RCN-UBE Incubator: Designing an Infrastructure and Sustainable Learning Community for Integrating Data-Centric Teaching Resources in Undergraduate Biology Education


This RCN Incubator proposal addresses the challenges facing dissemination and broad implementation of teaching approaches based on authentic research data in the biology classroom. There have been significant investments and successes in developing data-centric pedagogies and these classroom resources have high impacts on student learning and retention. However, the development and publication of these resources is only the first step in the open educational resources (OER) life cycle, where instructors then find, implement, and enrich these resources based on the context of their classrooms. This proposal addresses the gap in the curriculum cycle after the development stage by conceptualizing a community framework for the large-scale sharing and adaptation of data-centric collections.

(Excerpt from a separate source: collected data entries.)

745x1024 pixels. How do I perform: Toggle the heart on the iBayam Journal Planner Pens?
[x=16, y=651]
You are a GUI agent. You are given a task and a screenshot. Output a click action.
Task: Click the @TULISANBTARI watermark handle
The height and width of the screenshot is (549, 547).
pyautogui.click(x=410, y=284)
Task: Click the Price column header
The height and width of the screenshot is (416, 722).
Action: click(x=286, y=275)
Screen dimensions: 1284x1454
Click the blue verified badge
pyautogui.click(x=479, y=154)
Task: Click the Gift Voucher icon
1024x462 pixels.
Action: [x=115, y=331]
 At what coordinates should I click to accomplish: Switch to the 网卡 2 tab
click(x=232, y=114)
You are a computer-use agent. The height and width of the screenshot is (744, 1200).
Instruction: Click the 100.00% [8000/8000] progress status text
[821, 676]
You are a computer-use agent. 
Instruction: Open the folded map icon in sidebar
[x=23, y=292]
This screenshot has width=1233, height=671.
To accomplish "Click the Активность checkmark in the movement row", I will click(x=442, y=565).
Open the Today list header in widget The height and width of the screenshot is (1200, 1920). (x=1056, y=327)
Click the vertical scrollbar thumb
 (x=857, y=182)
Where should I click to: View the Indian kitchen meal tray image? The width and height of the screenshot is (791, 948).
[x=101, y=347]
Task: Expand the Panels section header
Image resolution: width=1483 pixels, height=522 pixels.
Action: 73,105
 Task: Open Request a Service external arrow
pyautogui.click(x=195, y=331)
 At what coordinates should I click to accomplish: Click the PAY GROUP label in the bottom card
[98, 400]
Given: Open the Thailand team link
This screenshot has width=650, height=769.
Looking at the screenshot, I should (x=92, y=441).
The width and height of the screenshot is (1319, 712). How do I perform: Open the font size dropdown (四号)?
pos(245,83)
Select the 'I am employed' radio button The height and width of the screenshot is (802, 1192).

This network will bring together experts in information science and the OER model, experienced educational resource developers, leaders in faculty development, diversity, and inclusion efforts, and undergraduate instructors with interests in applying teaching approaches with data in the classroom. These diverse stakeholders will work together to build a working model for sustaining a technological and social community focused on emerging approaches and resources for biology data-centric teaching.

Steering Committee:  Kaitlin Bonner (PI, St. John Fisher College); Arietta Fleming-Davies (Co-PI, Radford University); Kristine Grayson (Co-PI, University of Richmond); X. Ben Wu (Co-PI, Texas A&M University); Deborah Allen (University of Delaware); Ahrash Bissell (Monterey Institute for Technology and Education); Sam Donovan (University of Pittsburgh); Alison Hale (Carnegie Museum of Natural History); Bryan Heidorn (University of Arizona); Kristin Jenkins (BioQUEST); Teresa Mourad (ESA)

Intellectual Merit:

The broad vision for transforming undergraduate biology education and promoting scientific literacy includes the development of quantitative competencies as a central tenant to understanding the process of science. Student-driven inquiry using authentic data can emphasize quantitative skills and contextualize core concepts using real-world questions. A great deal of progress has been made in the collection, sharing, and discoverability of biological research data as a public resource. Access to data is no longer the primary factor limiting its use in undergraduate classrooms and great strides have been made in developing teaching resources that use authentic data. This proposal tackles the next phase in promoting quantitative education: expanding the adoption of these resources and facilitating large-scale collaboration on approaches to classroom implementation. Currently, the development cycle for teaching resources typically ends with the publication and dissemination of a module. The proposal aims to apply an OER framework to strengthen the implementation and adaptation phases of these resources.

Broader Impacts:

This network will develop a framework to expand adoption of data-centered authentic inquiry in biology to faculty across a wider range of career levels and institution types. The steering committee members represent a diversity of perspectives from education nonprofits and professional societies to museums and academic institutions. Specifically, this network will incorporate key perspectives from faculty at community colleges, institutions that serve large populations of underrepresented and first generation students, historically minority-serving institutions, secondary schools, and institutions where faculty have high teaching loads and large class sizes. The network aims to support faculty implementation, modification, and sharing of materials, in order to encourage the continued evolution and scaffolding of data-centric pedagogies for undergraduate biology classrooms.  Authentic research experiences are a high-impact learning experience in undergraduate STEM education, and studies have shown that they are especially effective at increasing the retention and academic achievements of underrepresented minority students.